I am in search of a tripod. While doing a bit of research myself, I came to know that there are two broad variants of leg locks, viz. flip and twist lock. In many forums, I find people expressing conflicting views preferring each one over the other. This seems to confuse me even more while not being aware of what each type of lock operates. What are the prime considerations in choosing a particular lock system?
5I've removed the requests for off-site resources from the question as we strongly prefer answers to be self-contained, but other than that, this is a good example of how to write a shopping question. Good job :-)– Philip Kendall ♦Jan 17, 2016 at 13:44
I suggest you go to a good camera shop and play with tripods of different kinds. You might find yourself hating one kind (in which case, you should buy the other kind, regardless of what anyone else says) or you might find yourself completely indifferent between the two (in which case, you should choose your tripod based on other factors).– David RicherbyJan 17, 2016 at 22:16
For most people it is just a personal preference.
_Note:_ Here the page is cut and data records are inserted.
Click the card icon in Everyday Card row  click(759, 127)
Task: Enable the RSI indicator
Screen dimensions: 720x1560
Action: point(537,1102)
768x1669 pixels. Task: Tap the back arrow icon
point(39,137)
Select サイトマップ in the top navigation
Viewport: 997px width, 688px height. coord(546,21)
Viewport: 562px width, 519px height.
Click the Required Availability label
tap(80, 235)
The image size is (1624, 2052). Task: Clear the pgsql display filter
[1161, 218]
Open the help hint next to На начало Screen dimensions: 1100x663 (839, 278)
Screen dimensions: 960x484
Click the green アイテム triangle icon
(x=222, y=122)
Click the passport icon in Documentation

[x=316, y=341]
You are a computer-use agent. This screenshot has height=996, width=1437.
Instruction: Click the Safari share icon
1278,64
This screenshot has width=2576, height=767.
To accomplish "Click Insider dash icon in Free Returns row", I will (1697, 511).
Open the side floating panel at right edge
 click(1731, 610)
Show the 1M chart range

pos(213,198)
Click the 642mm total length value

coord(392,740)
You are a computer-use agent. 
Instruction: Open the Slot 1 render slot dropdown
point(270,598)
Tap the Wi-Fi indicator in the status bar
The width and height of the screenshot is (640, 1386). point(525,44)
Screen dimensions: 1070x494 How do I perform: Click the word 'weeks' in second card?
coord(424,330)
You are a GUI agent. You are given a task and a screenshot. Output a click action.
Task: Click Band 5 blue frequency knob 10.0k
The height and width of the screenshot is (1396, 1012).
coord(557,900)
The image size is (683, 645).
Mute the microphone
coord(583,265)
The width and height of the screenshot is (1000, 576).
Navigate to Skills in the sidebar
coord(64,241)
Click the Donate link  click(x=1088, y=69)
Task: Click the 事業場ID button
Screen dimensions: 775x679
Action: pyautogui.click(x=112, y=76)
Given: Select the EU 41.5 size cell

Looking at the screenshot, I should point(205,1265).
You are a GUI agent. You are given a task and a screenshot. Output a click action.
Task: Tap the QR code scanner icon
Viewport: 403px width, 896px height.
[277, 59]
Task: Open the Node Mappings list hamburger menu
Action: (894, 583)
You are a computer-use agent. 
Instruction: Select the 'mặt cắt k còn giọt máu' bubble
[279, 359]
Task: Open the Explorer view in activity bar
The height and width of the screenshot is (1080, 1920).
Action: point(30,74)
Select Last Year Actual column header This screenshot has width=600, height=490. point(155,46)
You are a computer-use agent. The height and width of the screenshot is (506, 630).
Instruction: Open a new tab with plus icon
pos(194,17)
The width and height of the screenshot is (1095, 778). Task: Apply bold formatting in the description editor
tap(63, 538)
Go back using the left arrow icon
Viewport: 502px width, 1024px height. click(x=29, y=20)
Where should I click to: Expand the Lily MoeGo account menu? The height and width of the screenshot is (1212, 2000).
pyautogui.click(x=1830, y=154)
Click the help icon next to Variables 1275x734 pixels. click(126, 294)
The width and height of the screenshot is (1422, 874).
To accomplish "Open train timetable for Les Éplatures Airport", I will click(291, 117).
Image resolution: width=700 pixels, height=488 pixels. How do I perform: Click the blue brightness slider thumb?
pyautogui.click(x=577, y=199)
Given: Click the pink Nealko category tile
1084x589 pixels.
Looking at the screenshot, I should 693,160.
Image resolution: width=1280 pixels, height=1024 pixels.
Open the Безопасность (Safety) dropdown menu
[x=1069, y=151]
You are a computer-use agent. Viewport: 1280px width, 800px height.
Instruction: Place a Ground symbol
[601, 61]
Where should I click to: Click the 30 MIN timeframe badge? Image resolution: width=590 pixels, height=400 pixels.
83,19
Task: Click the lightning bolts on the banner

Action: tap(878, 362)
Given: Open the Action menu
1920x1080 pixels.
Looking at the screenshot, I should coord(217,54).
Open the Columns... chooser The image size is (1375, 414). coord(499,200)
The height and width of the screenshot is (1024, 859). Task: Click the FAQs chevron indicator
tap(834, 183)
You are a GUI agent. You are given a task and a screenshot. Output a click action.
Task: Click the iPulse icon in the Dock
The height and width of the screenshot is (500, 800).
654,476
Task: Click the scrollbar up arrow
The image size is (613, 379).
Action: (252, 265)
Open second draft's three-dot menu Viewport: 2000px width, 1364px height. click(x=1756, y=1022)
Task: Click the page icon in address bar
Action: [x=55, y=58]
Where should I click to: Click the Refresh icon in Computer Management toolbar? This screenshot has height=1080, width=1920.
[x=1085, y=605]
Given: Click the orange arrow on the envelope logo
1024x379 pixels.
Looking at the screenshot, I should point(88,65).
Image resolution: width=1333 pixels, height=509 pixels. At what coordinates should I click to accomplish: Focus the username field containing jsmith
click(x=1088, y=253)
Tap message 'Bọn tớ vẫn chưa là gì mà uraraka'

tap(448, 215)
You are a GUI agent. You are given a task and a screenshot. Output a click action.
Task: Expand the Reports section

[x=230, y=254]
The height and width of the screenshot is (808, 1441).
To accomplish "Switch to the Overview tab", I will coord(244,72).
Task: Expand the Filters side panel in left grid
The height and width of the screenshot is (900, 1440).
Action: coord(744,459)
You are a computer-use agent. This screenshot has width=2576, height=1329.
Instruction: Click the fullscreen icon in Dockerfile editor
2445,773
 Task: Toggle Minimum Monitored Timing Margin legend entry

Some say the flip locks are more bulky and can get snagged on objects. Some will tell you that one or the other is faster to set up and take down.
I have both types(Manfrotto flip locks and Benro twist locks) and have no preference. I find them equally fast to set up and take down, and have never had a flip lock snag on something.
Both flip(or lever) locks and twist locks are designed with varying levels of quality. Get a well designed tripod and you should be happy either way.
Keep in mind that in addition to modern flip locks, some older tripods have lever locks that twist to lock and unlock.
In flip lock, is there a hinge system that 'flips' on a leg section? In twist lock, do we need to 'twist' the leg?– sherlockJan 17, 2016 at 16:06
I have updated the photo showing a modern Manfrotto flip lock on the left and Benro on the right. The middle lever lock is a Manfrotto from the 1970's. It worked very well and was fully adjustable. Jan 17, 2016 at 16:52
I used to have a Bogen/Manfrotto 3205 legset (bought about 20 years ago). (Looks like 190 might be the current model?) I had two complaints about the flip locks:
- They were loud. Out in the woods, with dead quiet around me the "snap!" as they closed was defeaning. Without exaggerating: it was loud enough to disturb wildlife.
- Every once in a while I would get my finger stuck in the lock area somehow. It would snap down with enough force to leave me with a bruise!
Now, this is definitely anecdotal -- I have since heard from others that theirs was not that tight and didn't have that level of force. I did try loosening the lock screw a bit (to try and remove some of that force and snap) however the lock wasn't securely tight in that position.
I replaced that legset eventually with something that uses twist locks. They make no noise and have never snapped my fingers.
1+1 yes, they can be loud, and they do like to catch fingers, quite true!– MikeW ♦Jan 18, 2016 at 0:45
I like the wildlife tip. Same thing would apply in theatre or concerts but normally one is set up ahead of time in those cases so the noise would not be a problem. If you do move around a lot between events, the noise could be a big deal. Nov 19, 2018 at 13:17
I prefer the twist style when the tripod is new and in good condition. I find it a bit easier to adjust one-handed. However, when the tripod gets older, or it's wet and cold, or it's been exposed to the elements and isn't functioning as smoothly, it can be harder to get a good grip on the twist collars. With the lever style I think it's easier to get a grip on the mechanism and have enough leverage to open and close no matter what the condition of the tripod.
I've never had a tripod that deteriorated to the point that it wouldn't function, but I have had hiking poles with the twist mechanism, all of which deteriorated to the point that they no longer would hold in place with much force placed on the leg. I don't think a tripod holding the weight of an SLR + lens would have this problem, especially if reasonably well looked after.
If you are going to be adjusting the tripod wearing gloves, or you're going to subject it to sand and salt water, then the lever style may be effective longer. Otherwise it's just personal choice.